§ **Task item**
Please pull out each line of the items below that contains the string "should", treating uppercase and lowercase as different.
##### Available data
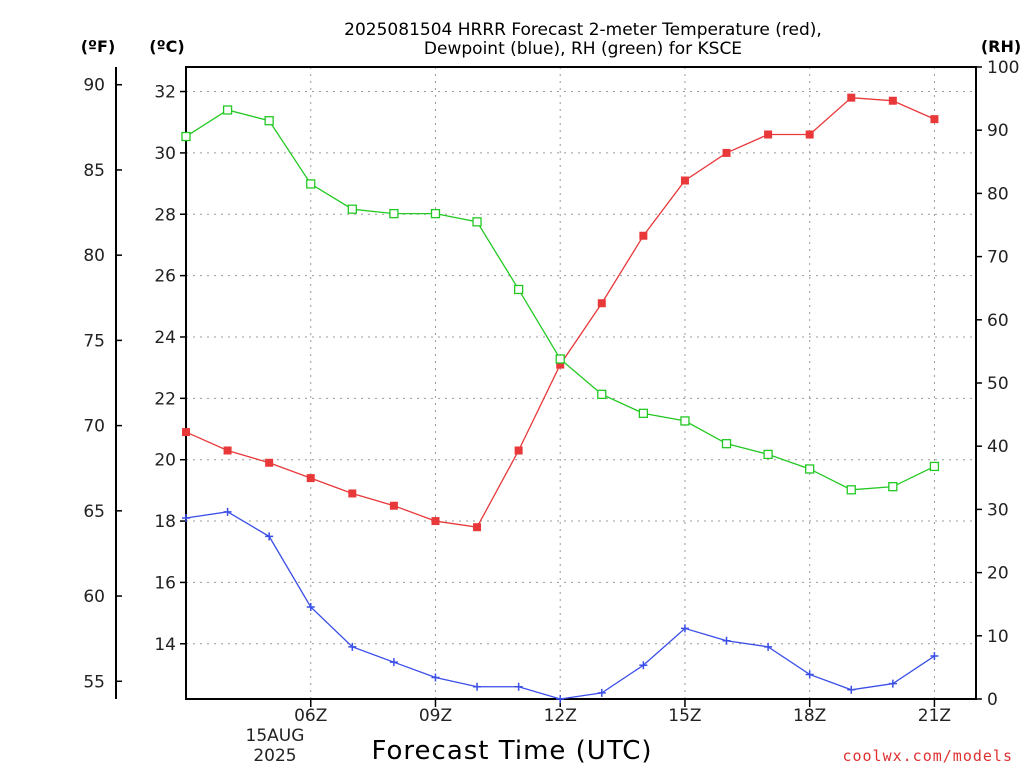  I want to click on celsius-tick-label: 14, so click(165, 645).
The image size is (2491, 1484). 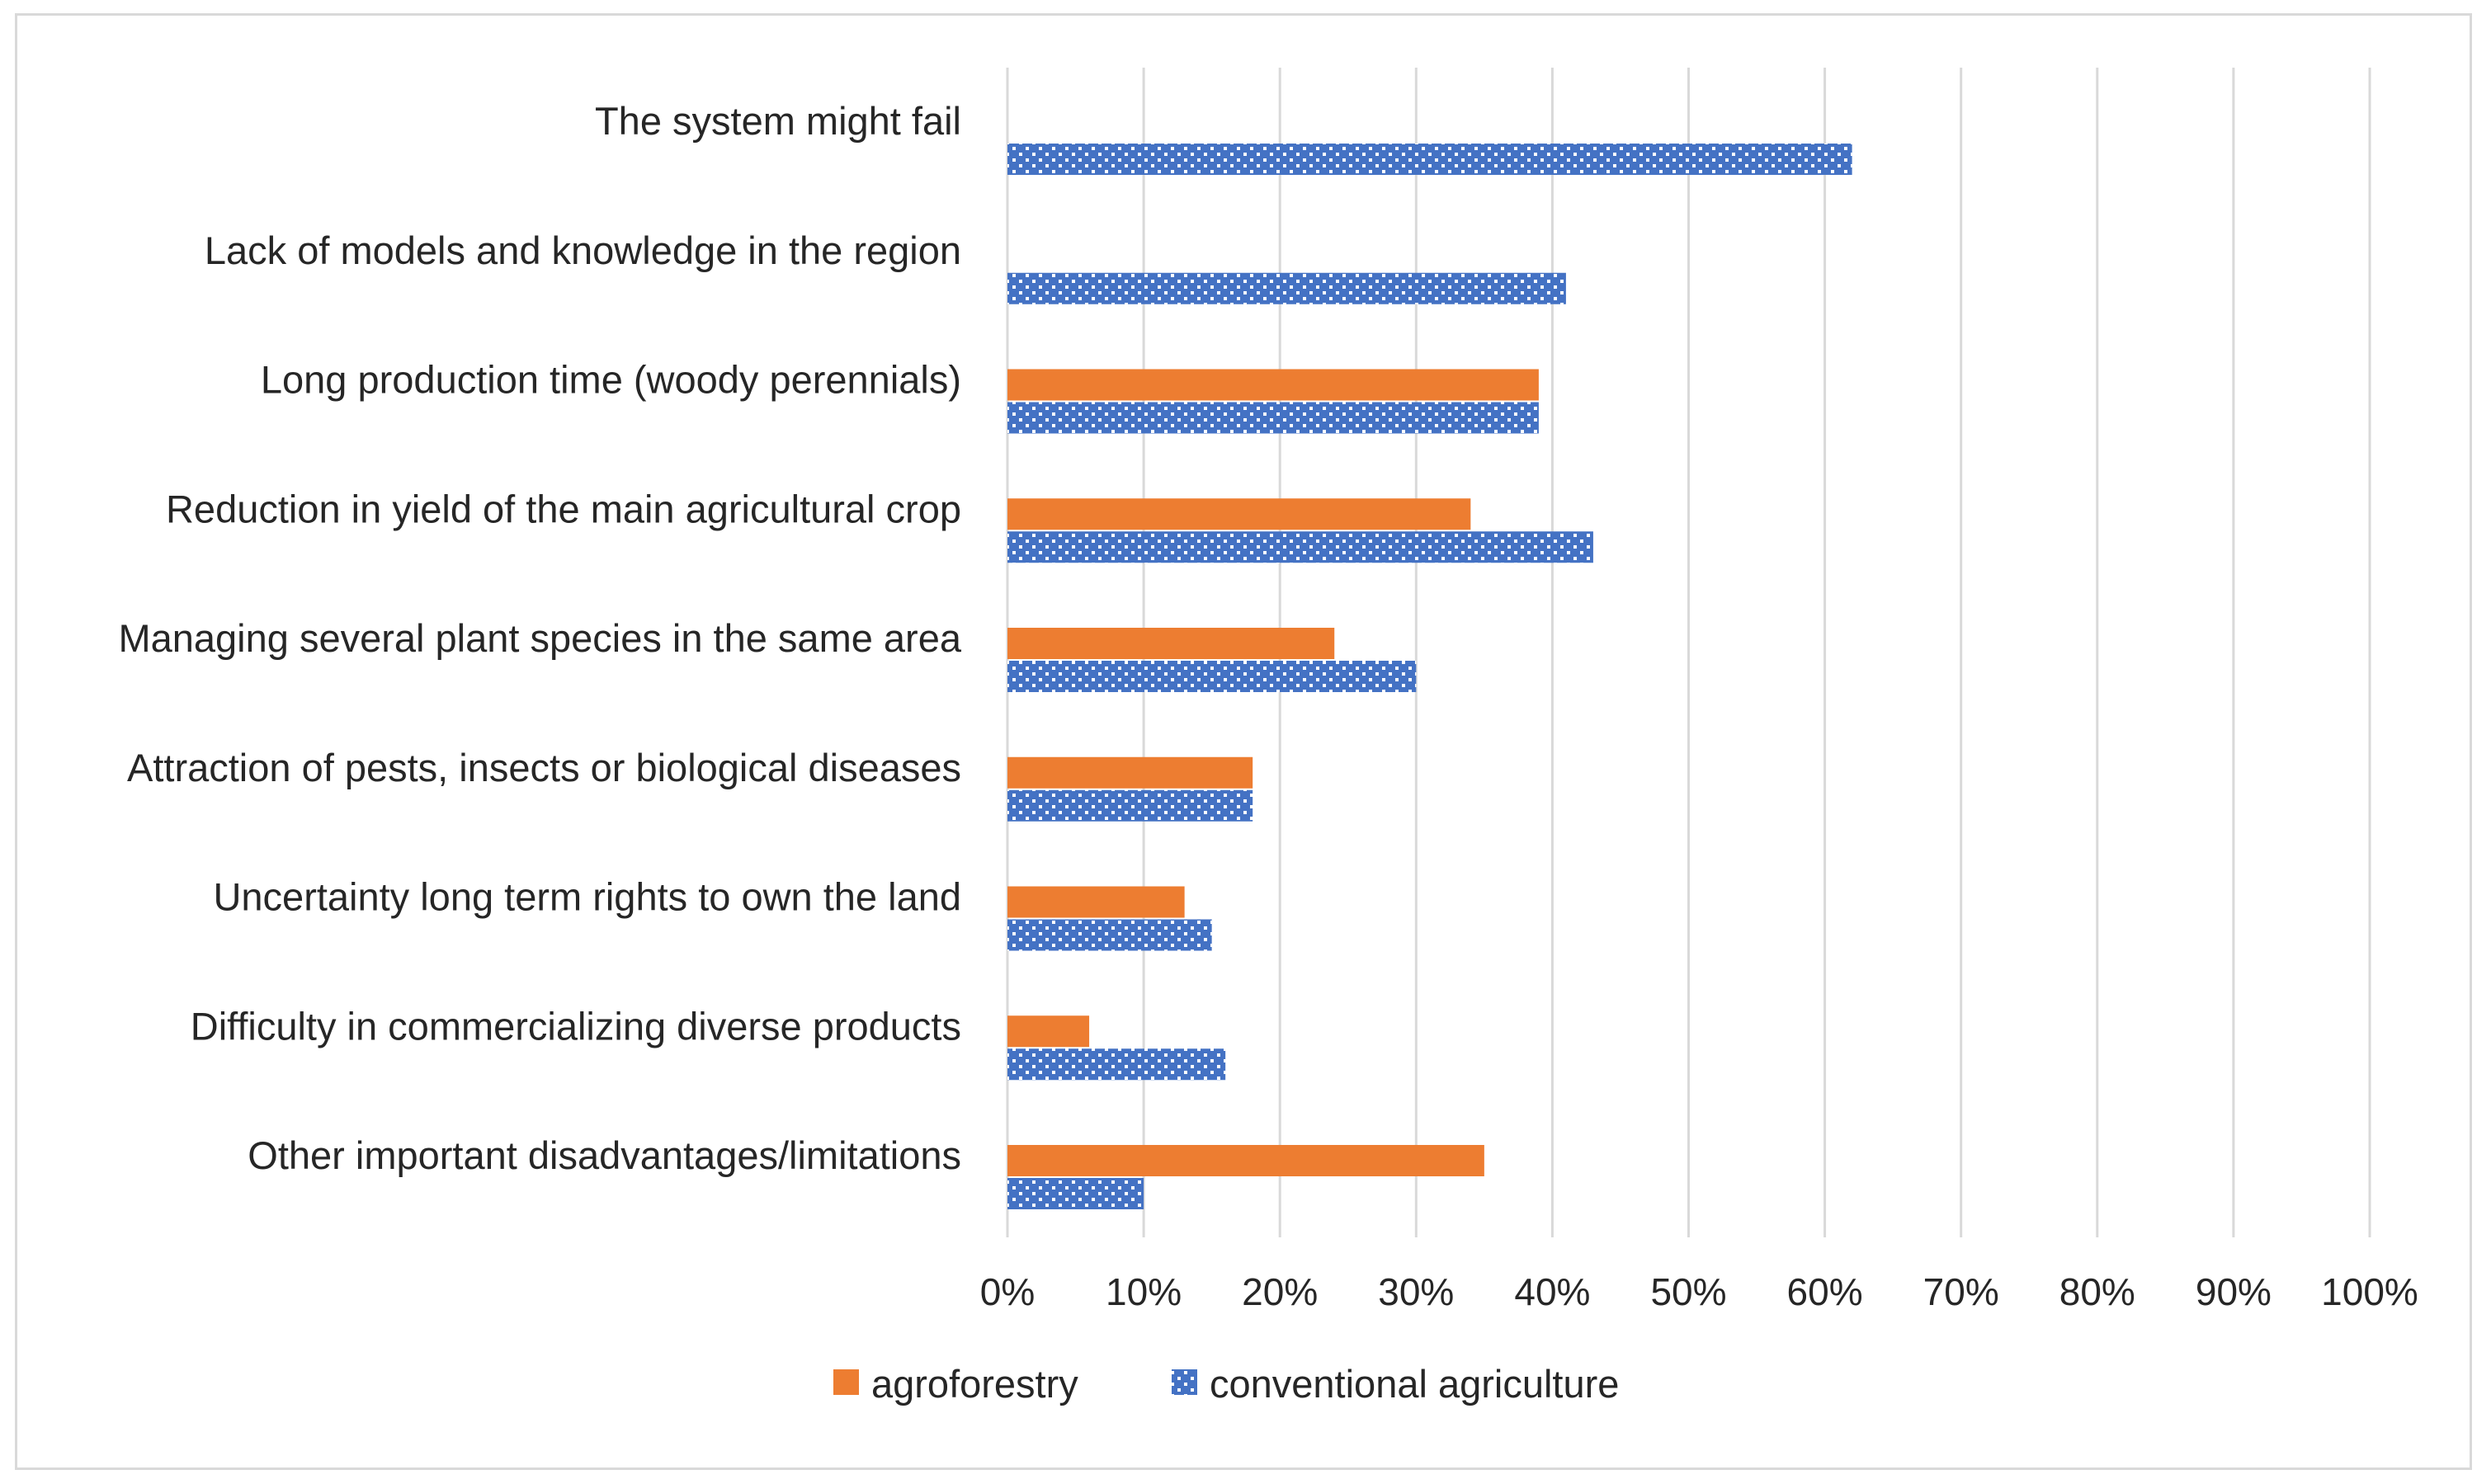 What do you see at coordinates (611, 380) in the screenshot?
I see `category-label: Long production time (woody perennials)` at bounding box center [611, 380].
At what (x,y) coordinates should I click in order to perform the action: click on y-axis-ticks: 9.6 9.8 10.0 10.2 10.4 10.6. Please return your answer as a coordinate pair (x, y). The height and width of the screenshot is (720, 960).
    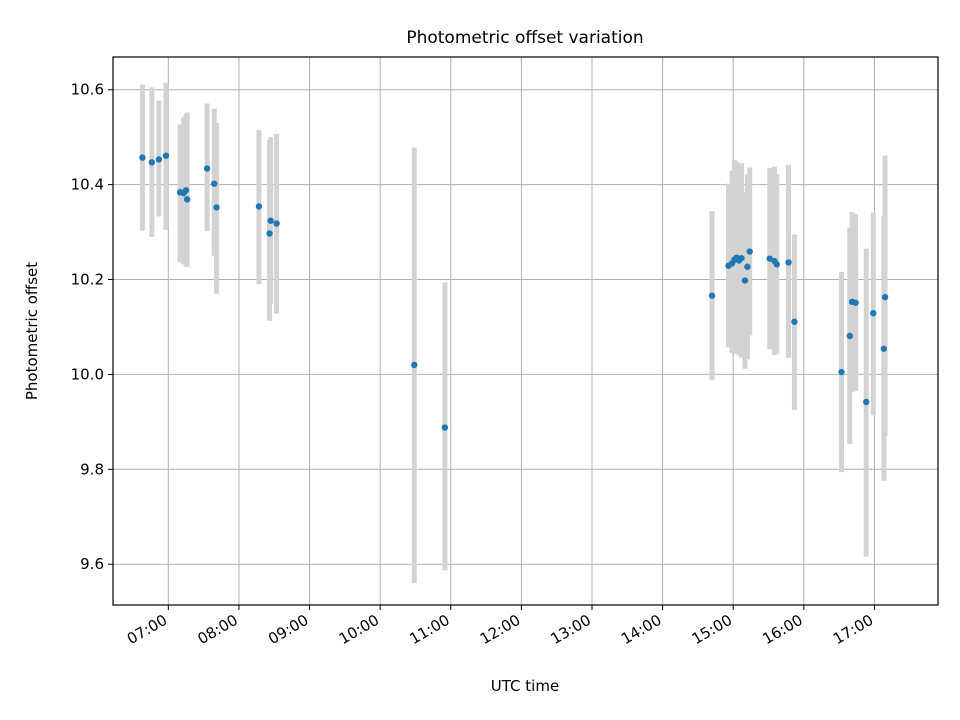
    Looking at the image, I should click on (92, 327).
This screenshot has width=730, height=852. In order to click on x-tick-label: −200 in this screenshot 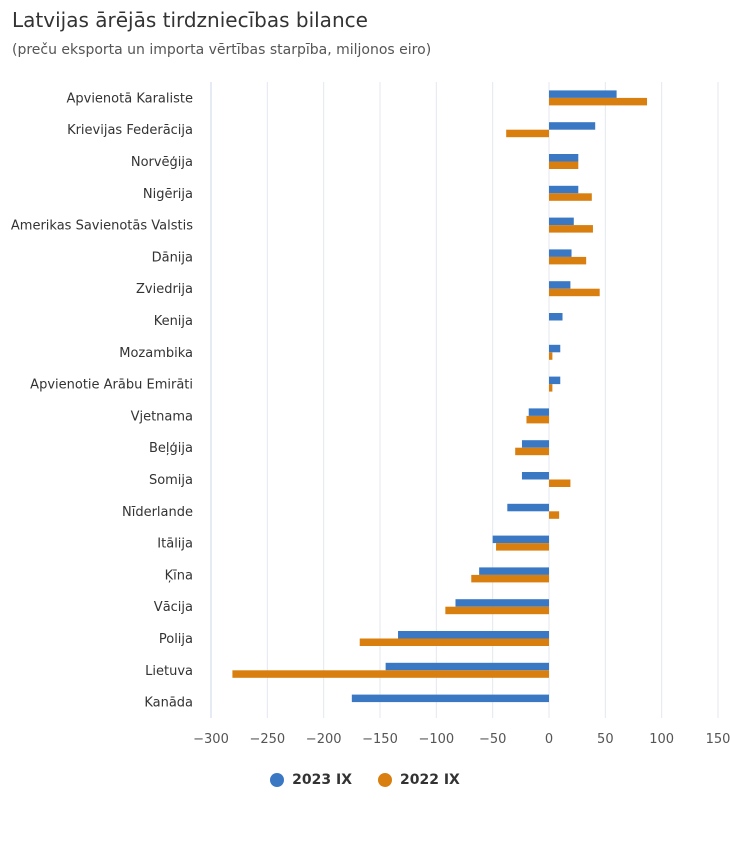, I will do `click(324, 740)`.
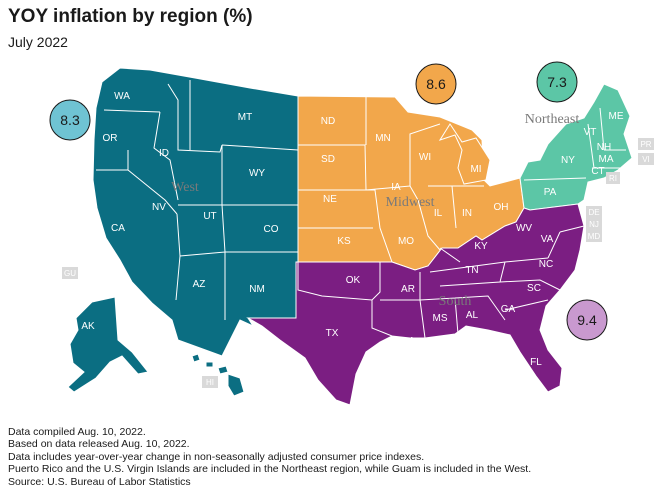 The height and width of the screenshot is (503, 660). I want to click on value-south: 9.4, so click(587, 320).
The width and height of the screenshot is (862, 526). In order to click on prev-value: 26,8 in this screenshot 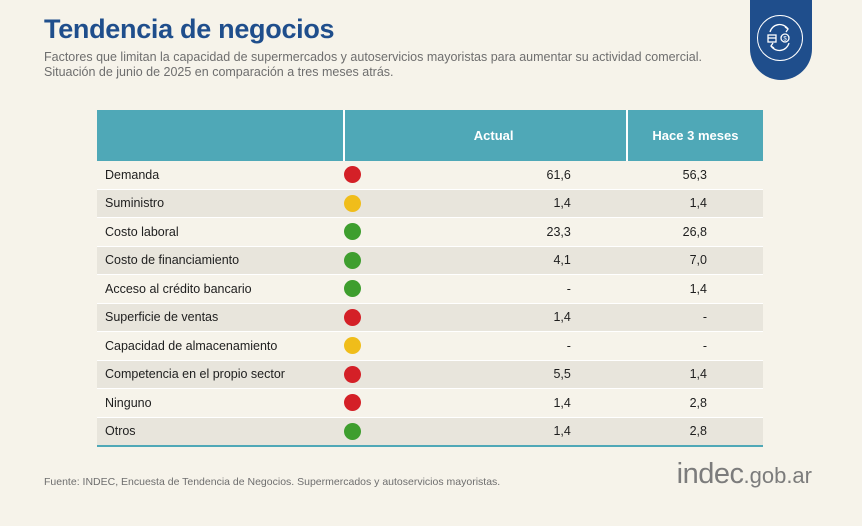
##########
§ **Response box**
At what (x,y) coordinates should I click in order to perform the action: click on y-axis-ticks: 9.6 9.8 10.0 10.2 10.4 10.6. Please return your answer as a coordinate pair (x, y). The height and width of the screenshot is (720, 960).
    Looking at the image, I should click on (92, 327).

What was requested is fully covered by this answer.